What This Means for Food Prices
The slowdown in food price inflation to a 17-month low is genuinely positive for household budgets, particularly for lower-income households where food represents a larger spending share. However, prices remain significantly higher than pre-2022 levels - inflation has slowed, not reversed. Transport cost inflation is an indirect food cost risk: sustained higher fuel and logistics costs tend to pressure food retail margins and prices over a 6-12 month horizon.
What This Means for Mortgage Holders and Savers
A May CPI reading below expectations reduces immediate pressure on the MPC to raise rates. However, if the OECD's forecast of 4% CPI by end-2026 proves accurate, the question is not whether rates will rise but when. Variable rate and tracker mortgage holders should not assume current stability extends indefinitely. For savers, the current environment of savings rates above 4% represents positive real returns that are narrowing as inflation moves back toward and potentially above the savings rate.
Frequently Asked Questions
What is UK inflation right now?
UK CPI inflation was 2.8% in the year to May 2026, unchanged from April. CPIH including housing costs was 3.0%. RPI was 3.1%. The Bank of England's target is 2%. Inflation has remained above target since 2021, with the Iran conflict adding upward pressure to energy prices in 2026.

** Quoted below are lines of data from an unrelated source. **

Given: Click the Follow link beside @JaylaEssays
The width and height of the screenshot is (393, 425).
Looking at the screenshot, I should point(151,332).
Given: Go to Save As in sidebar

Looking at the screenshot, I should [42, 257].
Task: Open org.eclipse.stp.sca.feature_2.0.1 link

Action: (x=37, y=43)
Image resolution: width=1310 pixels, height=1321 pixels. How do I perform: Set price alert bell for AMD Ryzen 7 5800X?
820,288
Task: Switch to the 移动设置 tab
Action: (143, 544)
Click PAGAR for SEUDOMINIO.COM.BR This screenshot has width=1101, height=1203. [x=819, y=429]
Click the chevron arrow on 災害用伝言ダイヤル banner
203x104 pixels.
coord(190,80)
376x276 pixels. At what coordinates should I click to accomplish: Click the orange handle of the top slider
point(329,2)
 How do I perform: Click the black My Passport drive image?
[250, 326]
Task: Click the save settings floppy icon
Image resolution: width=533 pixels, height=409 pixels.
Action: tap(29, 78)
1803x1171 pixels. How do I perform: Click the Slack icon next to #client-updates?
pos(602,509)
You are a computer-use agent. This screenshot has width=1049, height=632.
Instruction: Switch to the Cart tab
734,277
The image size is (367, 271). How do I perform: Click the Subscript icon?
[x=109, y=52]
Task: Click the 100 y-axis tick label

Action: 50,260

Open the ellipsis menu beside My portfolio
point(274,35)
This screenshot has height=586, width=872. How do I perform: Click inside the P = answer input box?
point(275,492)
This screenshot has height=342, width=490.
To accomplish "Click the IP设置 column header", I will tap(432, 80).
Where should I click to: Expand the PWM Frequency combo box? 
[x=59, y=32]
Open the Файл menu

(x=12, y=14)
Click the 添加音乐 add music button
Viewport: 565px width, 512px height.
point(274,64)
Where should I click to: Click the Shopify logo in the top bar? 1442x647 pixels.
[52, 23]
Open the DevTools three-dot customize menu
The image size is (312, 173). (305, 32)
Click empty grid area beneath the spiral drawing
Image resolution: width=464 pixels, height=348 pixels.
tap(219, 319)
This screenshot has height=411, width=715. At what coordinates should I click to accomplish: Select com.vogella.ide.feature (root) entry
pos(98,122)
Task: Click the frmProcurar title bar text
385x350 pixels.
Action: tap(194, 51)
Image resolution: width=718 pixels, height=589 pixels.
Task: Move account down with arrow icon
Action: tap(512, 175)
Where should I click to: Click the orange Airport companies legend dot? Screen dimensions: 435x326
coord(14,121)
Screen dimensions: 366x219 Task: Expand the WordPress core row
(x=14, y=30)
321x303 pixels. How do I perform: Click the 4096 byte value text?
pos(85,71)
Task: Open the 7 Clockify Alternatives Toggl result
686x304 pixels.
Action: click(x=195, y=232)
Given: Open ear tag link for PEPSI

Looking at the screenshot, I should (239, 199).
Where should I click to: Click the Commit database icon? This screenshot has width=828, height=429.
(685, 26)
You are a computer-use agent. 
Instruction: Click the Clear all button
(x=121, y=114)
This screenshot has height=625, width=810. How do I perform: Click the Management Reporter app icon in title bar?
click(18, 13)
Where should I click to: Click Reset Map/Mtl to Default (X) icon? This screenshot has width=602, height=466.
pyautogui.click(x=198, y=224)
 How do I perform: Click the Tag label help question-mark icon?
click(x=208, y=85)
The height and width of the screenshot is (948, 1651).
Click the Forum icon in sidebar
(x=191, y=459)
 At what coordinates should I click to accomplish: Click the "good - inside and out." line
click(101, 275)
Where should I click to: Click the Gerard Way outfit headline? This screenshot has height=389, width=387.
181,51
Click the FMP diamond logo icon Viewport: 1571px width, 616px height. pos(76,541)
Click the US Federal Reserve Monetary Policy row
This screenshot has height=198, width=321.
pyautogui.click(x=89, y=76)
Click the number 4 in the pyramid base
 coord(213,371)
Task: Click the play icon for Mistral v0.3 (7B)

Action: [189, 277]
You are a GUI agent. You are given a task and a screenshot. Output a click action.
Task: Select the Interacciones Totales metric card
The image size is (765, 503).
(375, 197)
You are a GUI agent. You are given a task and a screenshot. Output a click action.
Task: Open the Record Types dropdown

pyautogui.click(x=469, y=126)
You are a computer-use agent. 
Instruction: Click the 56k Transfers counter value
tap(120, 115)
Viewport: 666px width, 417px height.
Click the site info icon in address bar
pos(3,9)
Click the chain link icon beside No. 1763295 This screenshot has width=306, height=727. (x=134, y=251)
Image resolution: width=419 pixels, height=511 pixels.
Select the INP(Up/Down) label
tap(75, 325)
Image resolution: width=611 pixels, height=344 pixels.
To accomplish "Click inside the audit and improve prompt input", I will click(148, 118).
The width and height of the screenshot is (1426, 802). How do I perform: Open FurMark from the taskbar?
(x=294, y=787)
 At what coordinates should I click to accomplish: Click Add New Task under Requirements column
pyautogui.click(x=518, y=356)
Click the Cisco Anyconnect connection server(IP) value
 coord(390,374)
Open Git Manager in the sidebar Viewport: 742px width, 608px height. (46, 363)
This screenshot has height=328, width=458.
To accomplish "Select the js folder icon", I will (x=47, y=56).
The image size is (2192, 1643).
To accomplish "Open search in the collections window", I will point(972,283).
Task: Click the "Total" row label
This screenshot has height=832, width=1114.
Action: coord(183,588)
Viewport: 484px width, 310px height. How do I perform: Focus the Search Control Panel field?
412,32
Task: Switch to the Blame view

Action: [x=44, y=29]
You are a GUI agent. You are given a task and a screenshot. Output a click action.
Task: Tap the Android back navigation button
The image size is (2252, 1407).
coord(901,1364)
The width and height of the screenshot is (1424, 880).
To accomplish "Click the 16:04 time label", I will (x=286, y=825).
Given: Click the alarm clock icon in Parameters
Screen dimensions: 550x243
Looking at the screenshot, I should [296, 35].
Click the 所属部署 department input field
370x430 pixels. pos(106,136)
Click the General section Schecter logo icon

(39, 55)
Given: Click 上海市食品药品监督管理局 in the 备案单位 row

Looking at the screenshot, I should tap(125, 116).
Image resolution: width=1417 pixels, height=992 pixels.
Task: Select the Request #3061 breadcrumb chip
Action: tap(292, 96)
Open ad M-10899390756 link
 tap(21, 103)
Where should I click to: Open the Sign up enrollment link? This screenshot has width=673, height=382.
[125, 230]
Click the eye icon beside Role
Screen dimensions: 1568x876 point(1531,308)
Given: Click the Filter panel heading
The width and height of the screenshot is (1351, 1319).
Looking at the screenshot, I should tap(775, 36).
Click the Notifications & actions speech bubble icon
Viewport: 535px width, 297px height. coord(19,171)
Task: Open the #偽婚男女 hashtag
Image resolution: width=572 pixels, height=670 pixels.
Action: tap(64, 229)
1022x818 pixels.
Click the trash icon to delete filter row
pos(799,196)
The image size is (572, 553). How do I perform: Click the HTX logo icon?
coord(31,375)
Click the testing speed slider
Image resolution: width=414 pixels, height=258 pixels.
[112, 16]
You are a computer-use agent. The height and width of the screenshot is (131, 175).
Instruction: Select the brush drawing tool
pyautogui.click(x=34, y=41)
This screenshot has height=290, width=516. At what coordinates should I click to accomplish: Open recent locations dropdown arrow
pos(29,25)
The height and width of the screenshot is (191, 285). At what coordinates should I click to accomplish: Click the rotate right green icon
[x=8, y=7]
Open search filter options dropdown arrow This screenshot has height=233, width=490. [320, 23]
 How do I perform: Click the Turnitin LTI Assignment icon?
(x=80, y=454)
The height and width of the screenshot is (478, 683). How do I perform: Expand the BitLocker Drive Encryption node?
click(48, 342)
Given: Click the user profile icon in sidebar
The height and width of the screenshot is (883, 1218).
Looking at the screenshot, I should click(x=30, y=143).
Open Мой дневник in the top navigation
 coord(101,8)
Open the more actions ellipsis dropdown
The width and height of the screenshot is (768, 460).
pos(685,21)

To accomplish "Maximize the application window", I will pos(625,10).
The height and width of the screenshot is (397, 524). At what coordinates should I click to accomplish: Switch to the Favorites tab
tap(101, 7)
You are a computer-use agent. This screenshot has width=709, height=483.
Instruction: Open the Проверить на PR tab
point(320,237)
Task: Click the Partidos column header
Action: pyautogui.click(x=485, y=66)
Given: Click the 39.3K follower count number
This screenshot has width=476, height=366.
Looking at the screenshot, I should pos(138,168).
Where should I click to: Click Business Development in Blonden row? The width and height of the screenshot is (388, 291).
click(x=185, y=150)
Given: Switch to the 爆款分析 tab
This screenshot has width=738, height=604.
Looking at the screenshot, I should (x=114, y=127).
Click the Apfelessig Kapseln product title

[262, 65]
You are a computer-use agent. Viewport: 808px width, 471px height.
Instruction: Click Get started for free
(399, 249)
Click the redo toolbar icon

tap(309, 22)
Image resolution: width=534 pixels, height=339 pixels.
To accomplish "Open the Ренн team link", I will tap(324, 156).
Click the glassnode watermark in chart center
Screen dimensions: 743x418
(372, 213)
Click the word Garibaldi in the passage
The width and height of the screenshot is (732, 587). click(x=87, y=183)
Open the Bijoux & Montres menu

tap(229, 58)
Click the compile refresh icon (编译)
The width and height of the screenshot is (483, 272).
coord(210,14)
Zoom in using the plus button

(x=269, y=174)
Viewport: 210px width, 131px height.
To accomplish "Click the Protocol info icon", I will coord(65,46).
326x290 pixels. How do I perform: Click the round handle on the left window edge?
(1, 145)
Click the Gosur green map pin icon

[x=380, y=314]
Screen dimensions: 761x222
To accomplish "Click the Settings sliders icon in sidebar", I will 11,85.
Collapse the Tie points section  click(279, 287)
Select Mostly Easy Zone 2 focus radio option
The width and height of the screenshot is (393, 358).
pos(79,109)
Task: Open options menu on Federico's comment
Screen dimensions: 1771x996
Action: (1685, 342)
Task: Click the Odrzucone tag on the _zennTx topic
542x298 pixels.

Will energy bills go up again in October 2026?
Ofgem's October 2026 price cap revision will reflect wholesale energy prices from the preceding period. Given elevated wholesale prices from the Iran conflict earlier in 2026, the consensus expectation is for a further increase in unit rates from October. The cap has not been set as of 18 June 2026. Switching to a fixed tariff before the October revision locks in current rates.
Why is UK inflation higher than other countries in 2026?
The OECD projects UK CPI at 4% in 2026, second highest in the G7. The UK is more exposed to global energy price volatility than some peers because it imports a significant share of gas and is more reliant on gas-fired power generation. Energy purchases make up around 8% of average household spending, making the pass-through from global energy prices to domestic inflation direct and relatively swift.